Mecz, impreza i Marco w..

[Marcelina]
Nie chciałam, żeby Marco pomyślał sobie że jestem pierwsza lepsza. O mnie trzeba było się troszeczkę postarać. Do domu wróciłam zmoknięta.. Postanowiłam się przebrać, kiedy wyszłam z łazienki zobaczyłam, że drzwi do mieszkania są uchylone, przed nimi stoi Klara z Kubą i o czymś rozmawiają, po czym ona dała mu buziaka w policzek, przytulili się a on poszedł do swojego domu.
- siema zakochańcu! też zmoknięta - zawołałam z salonu
- no tak troszeczkę, ale.. mam do Ciebie pewną propozycję na jutrzejszy wieczór po meczu - mówiła cały czas uśmiechnięta Klara
- no to dawaj, ja też muszę Ci coś opowiedzieć..
- jutro po meczu idziemy na imprezę do Kuby - oznajmiła mi
- okej, a ja powiem Ci że znowu Reusa spotkałam, i poznałam Lewandowskiego i Marco mnie odwiózł, ale i tak go nie lubię.. - mówiłam
- ty go nie lubisz..? Kochana ty go kochasz - zaczęła śmiać się Klara i rzuciła we mnie poduszką po czym poszła przebrać prze zmoczone ubrania.

Około 23 obie kładłyśmy się spać. Nie miałyśmy ochoty na nic.

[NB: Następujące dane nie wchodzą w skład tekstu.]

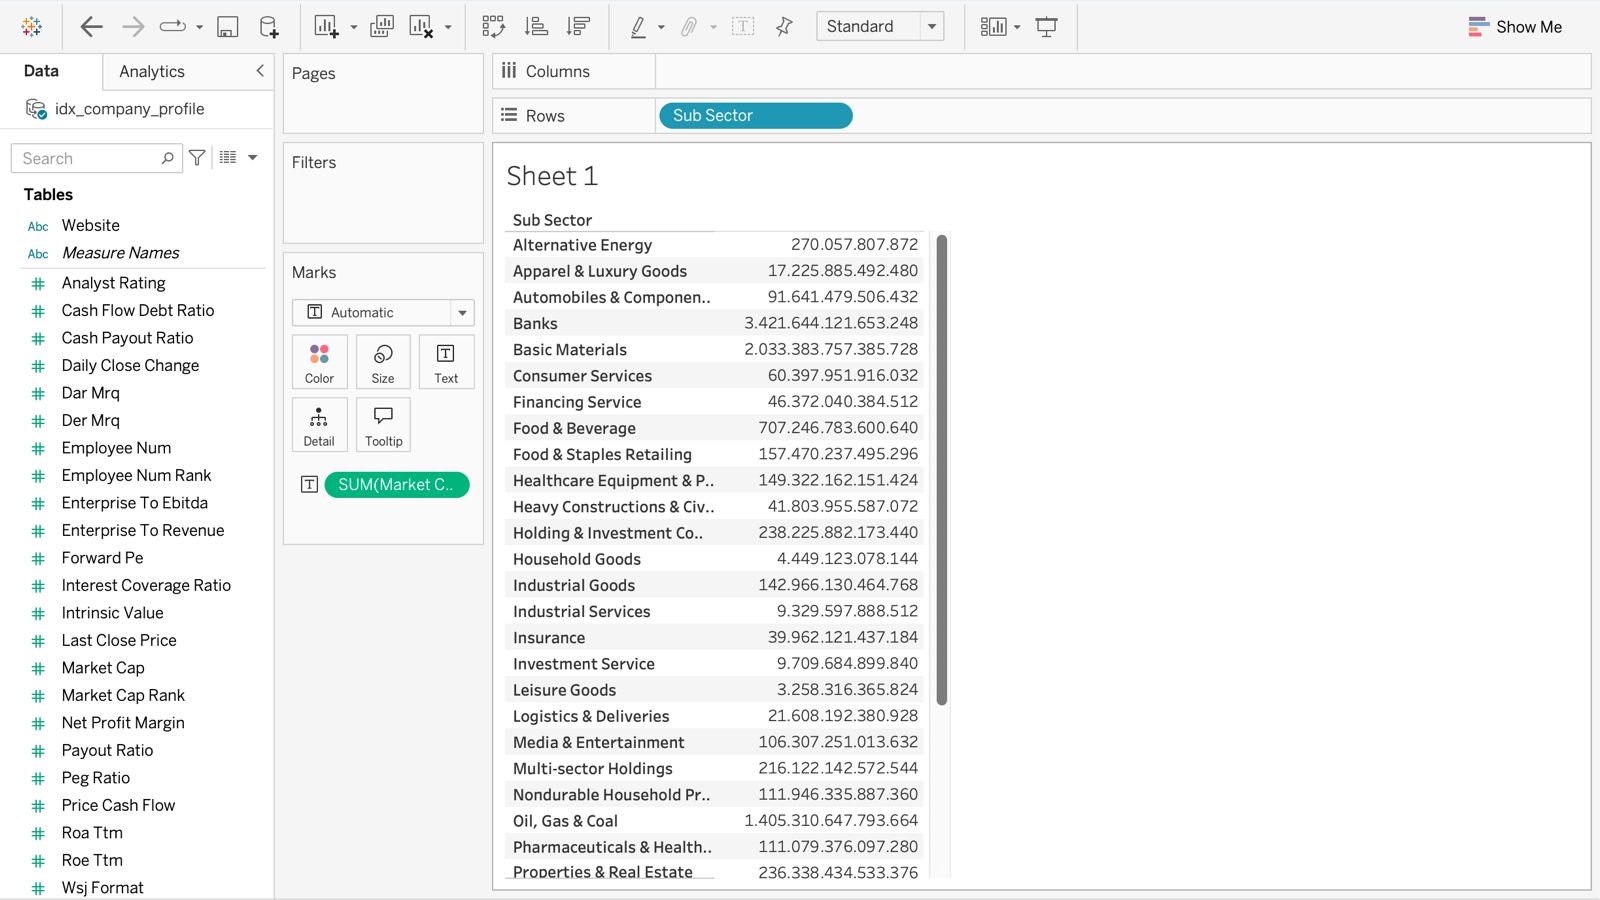Viewport: 1600px width, 900px height.
Task: Switch to the Analytics tab
Action: point(151,71)
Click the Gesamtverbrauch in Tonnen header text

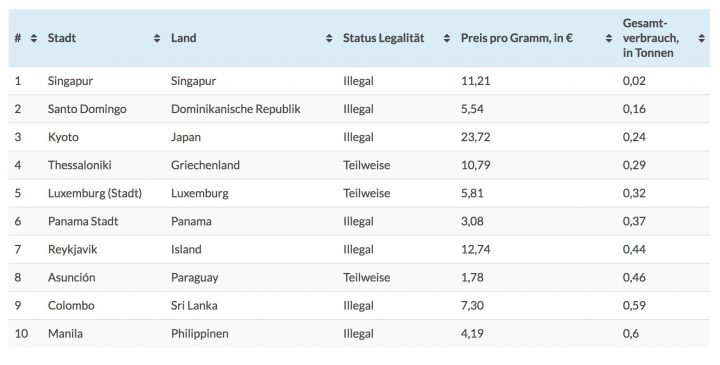pos(651,38)
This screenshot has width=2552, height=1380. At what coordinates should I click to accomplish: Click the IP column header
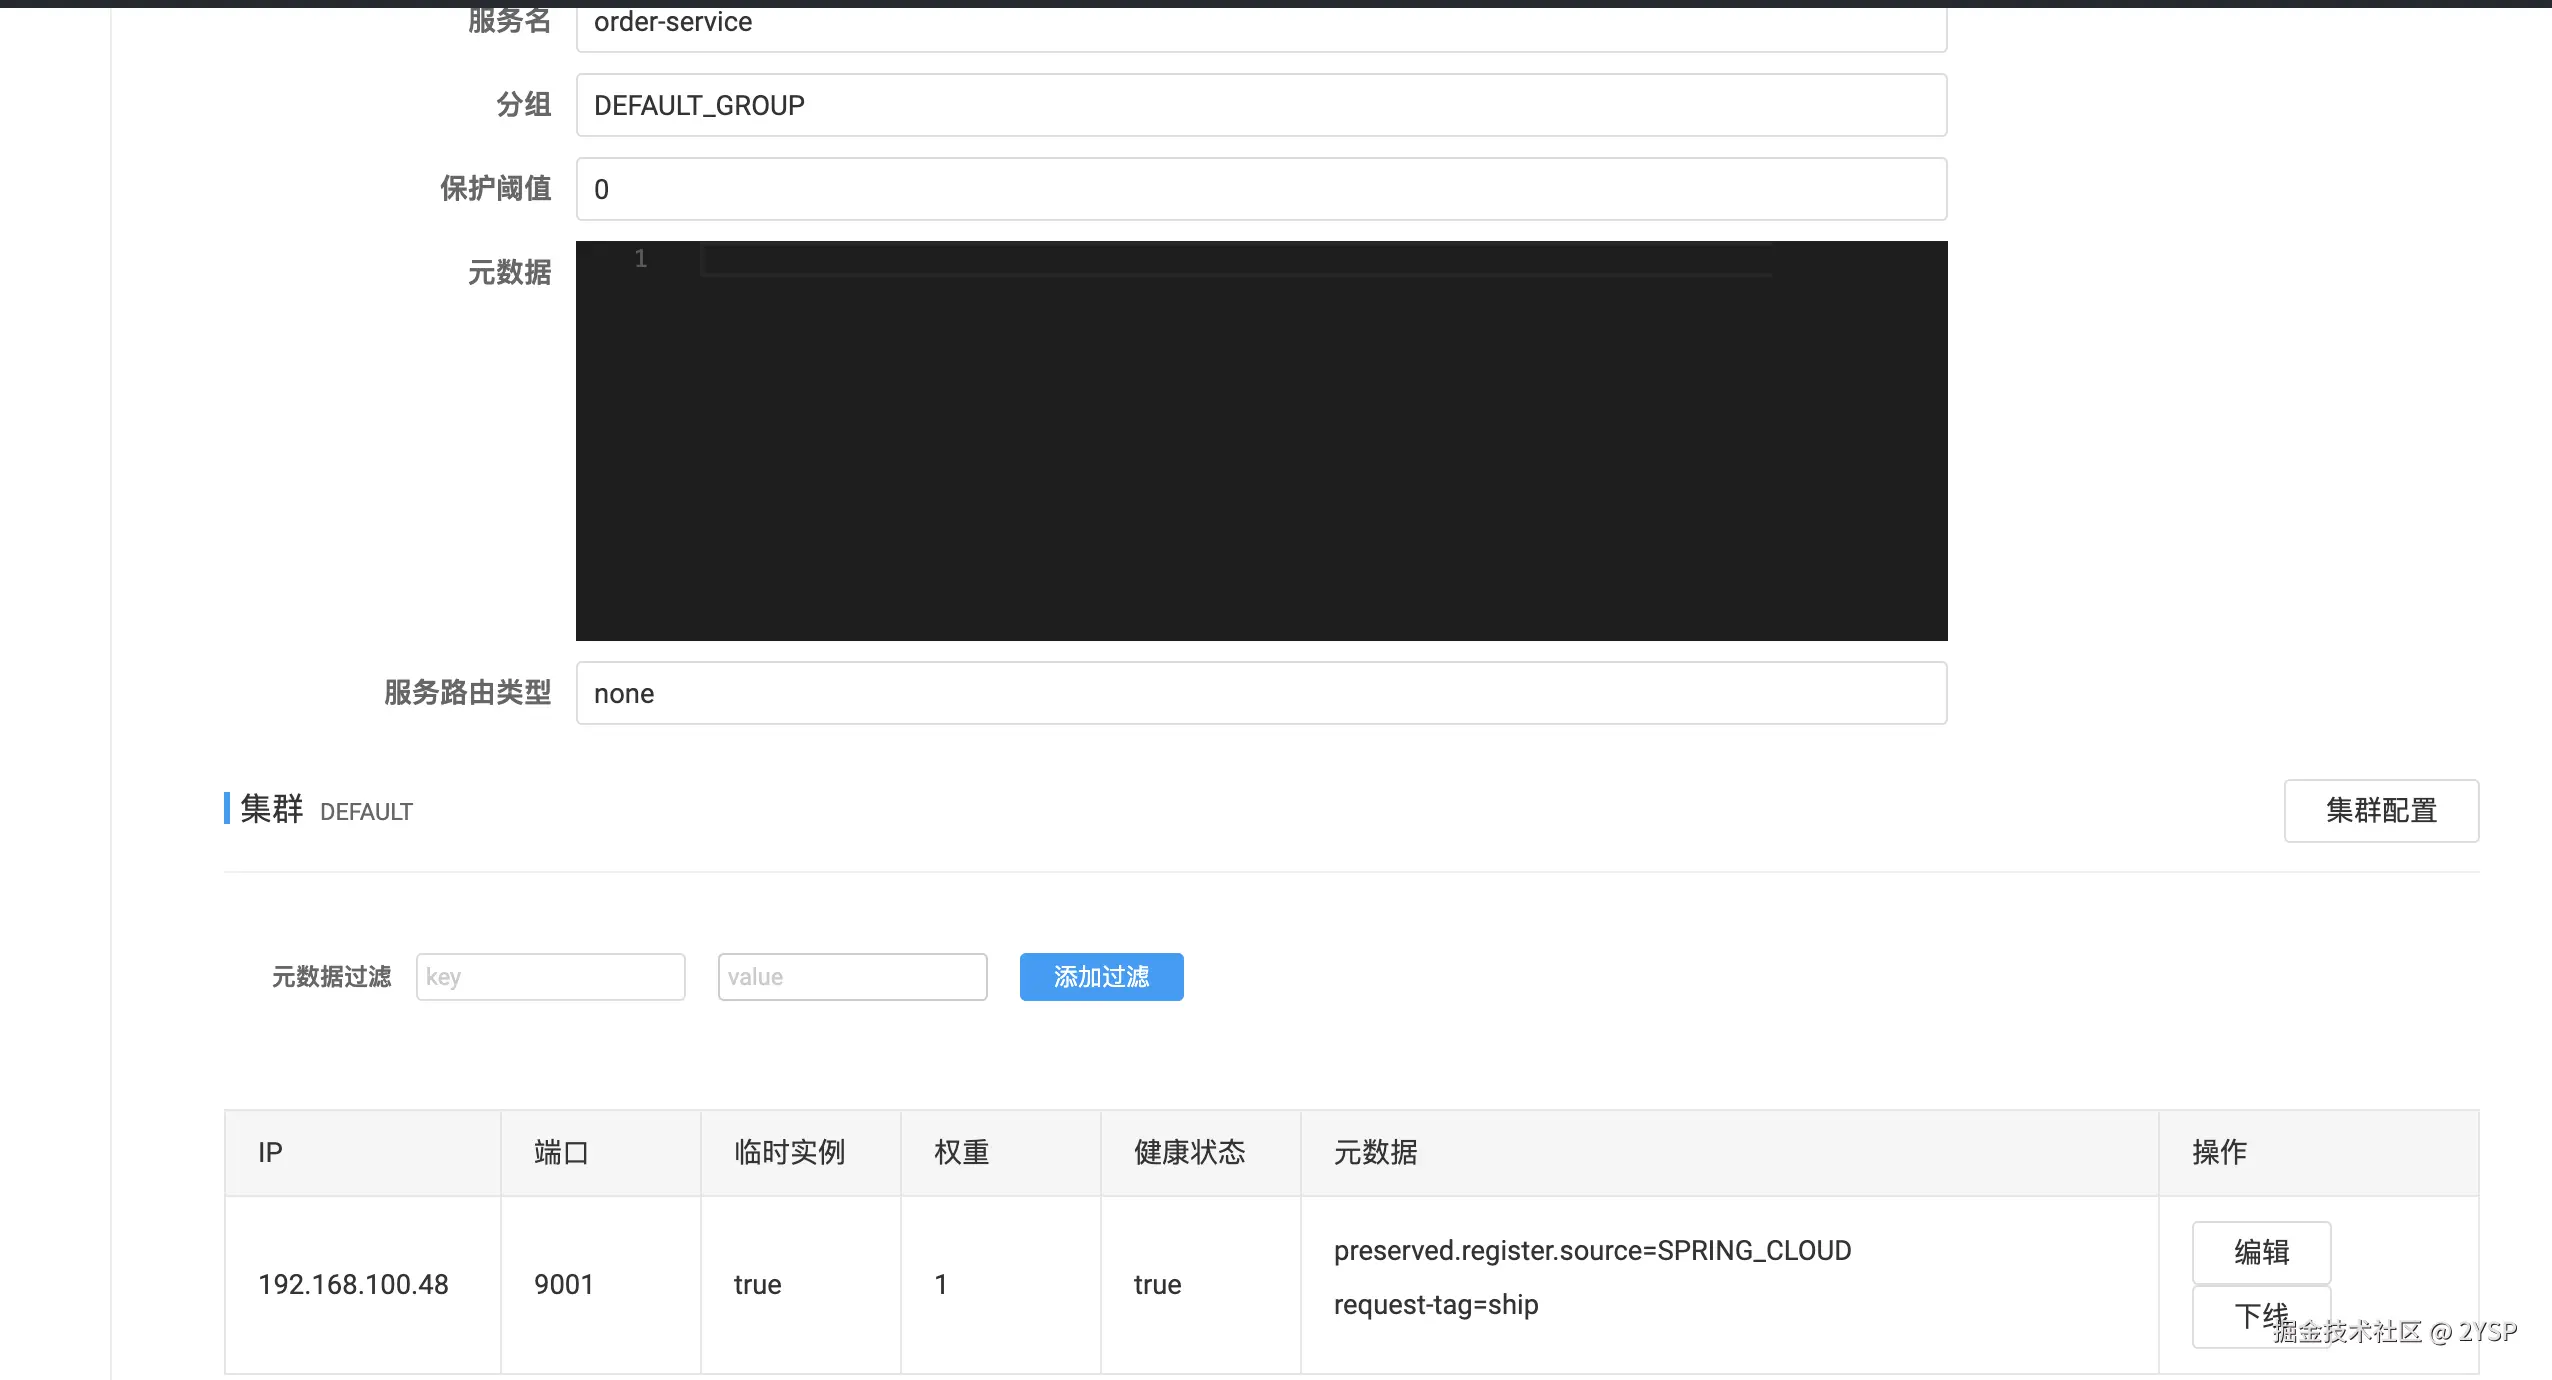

Czekałyśmy tylko na jutro, na nasze marzenie, na mecz BvB - Bayer. Nie umiałam zasnąć, postanowiłam pójść do kuchni zrobić sobie kakao. Spotkałam tam Klarę, zdziwiłam się. Ale przypomniałam sobie, że przecież nie opowiedziała mi o spotkaniu z Kubą, zaczęłyśmy więc rozmawiać przy kakao i ciasteczkach.
Moja przyjaciółka oświadczyła mi że jest z Kubą, a ich magicznym miejscem jest ławka za miastem z napisem "Klara+Kuba=<3" Ucieszyłam się z opowieści Klary, gadałyśmy i nawet nie wiem kiedy zasnęłyśmy ale wiem obudziłam się z bólem pleców..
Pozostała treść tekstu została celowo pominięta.